[WORK ITEM]:
Your task is to transcribe all of the records exactly and leave out the pictures.

(Collected data)
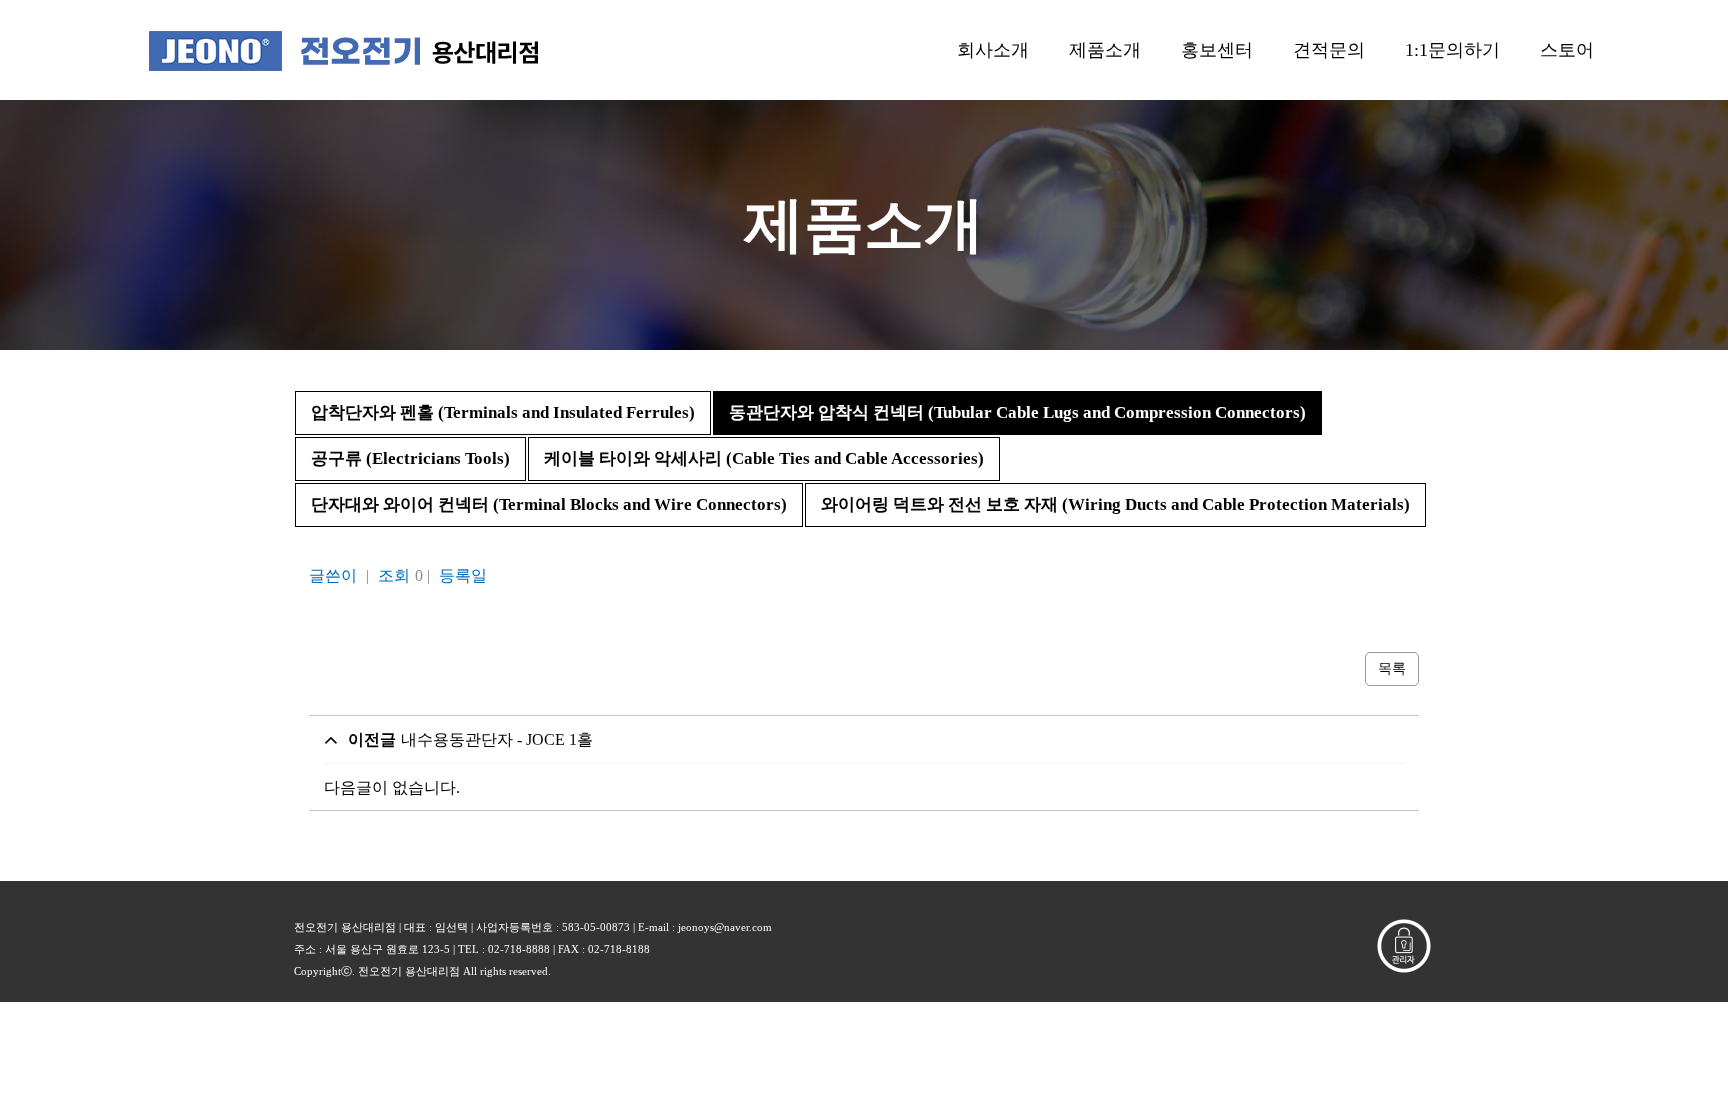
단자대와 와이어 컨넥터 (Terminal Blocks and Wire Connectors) (549, 504)
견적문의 (1329, 50)
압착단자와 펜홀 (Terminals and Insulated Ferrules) (503, 412)
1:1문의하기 (1452, 50)
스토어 (1567, 50)
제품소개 (1105, 50)
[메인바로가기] (343, 50)
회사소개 (993, 50)
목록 (1392, 668)
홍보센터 (1217, 50)
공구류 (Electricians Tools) (410, 458)
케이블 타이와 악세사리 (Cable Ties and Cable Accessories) (764, 458)
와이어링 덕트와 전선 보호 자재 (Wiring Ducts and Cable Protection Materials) (1115, 504)
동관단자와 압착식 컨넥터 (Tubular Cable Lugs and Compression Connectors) (1017, 412)
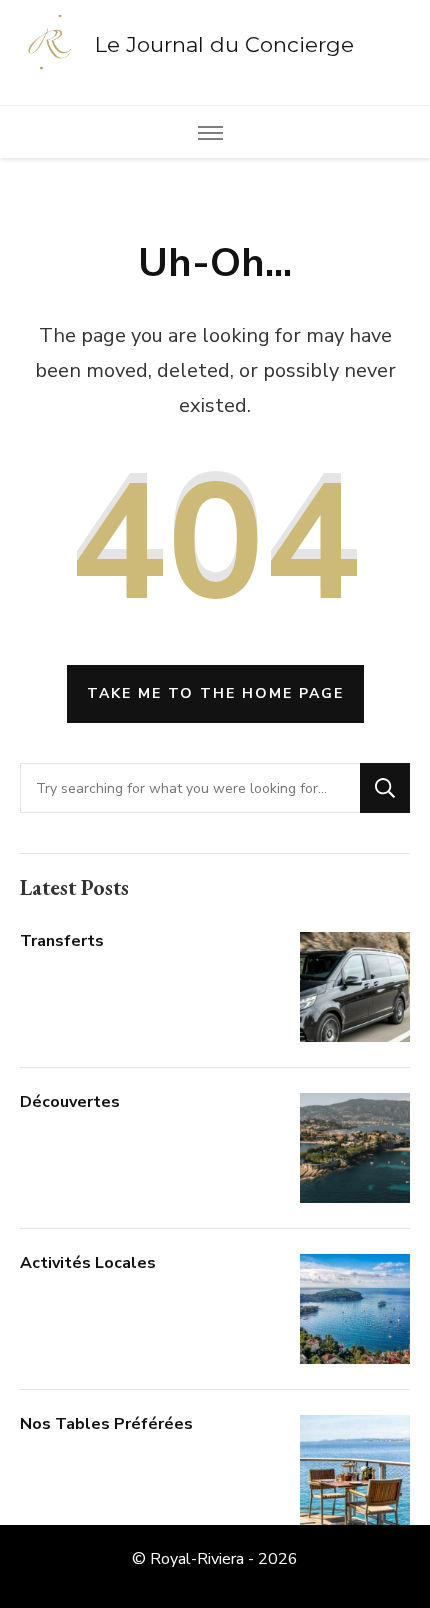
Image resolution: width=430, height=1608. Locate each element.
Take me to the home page (215, 693)
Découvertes (70, 1102)
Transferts (62, 941)
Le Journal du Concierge (224, 44)
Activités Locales (88, 1263)
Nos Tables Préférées (106, 1424)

[ANSWER TO THIS EXERCISE]:
단자대와 와이어 컨넥터 (Terminal Blocks and Wire Connectors) (549, 504)
견적문의 (1329, 50)
압착단자와 펜홀 (Terminals and Insulated Ferrules) (503, 412)
1:1문의하기 (1452, 50)
스토어 (1567, 50)
제품소개 (1105, 50)
[메인바로가기] (343, 50)
회사소개 (993, 50)
목록 (1392, 668)
홍보센터 (1217, 50)
공구류 (Electricians Tools) (410, 458)
케이블 타이와 악세사리 (Cable Ties and Cable Accessories) (764, 458)
와이어링 덕트와 전선 보호 자재 (Wiring Ducts and Cable Protection Materials) (1115, 504)
동관단자와 압착식 컨넥터 (Tubular Cable Lugs and Compression Connectors) (1017, 412)
Image resolution: width=430, height=1608. Locate each element.
Take me to the home page (215, 693)
Découvertes (70, 1102)
Transferts (62, 941)
Le Journal du Concierge (224, 44)
Activités Locales (88, 1263)
Nos Tables Préférées (106, 1424)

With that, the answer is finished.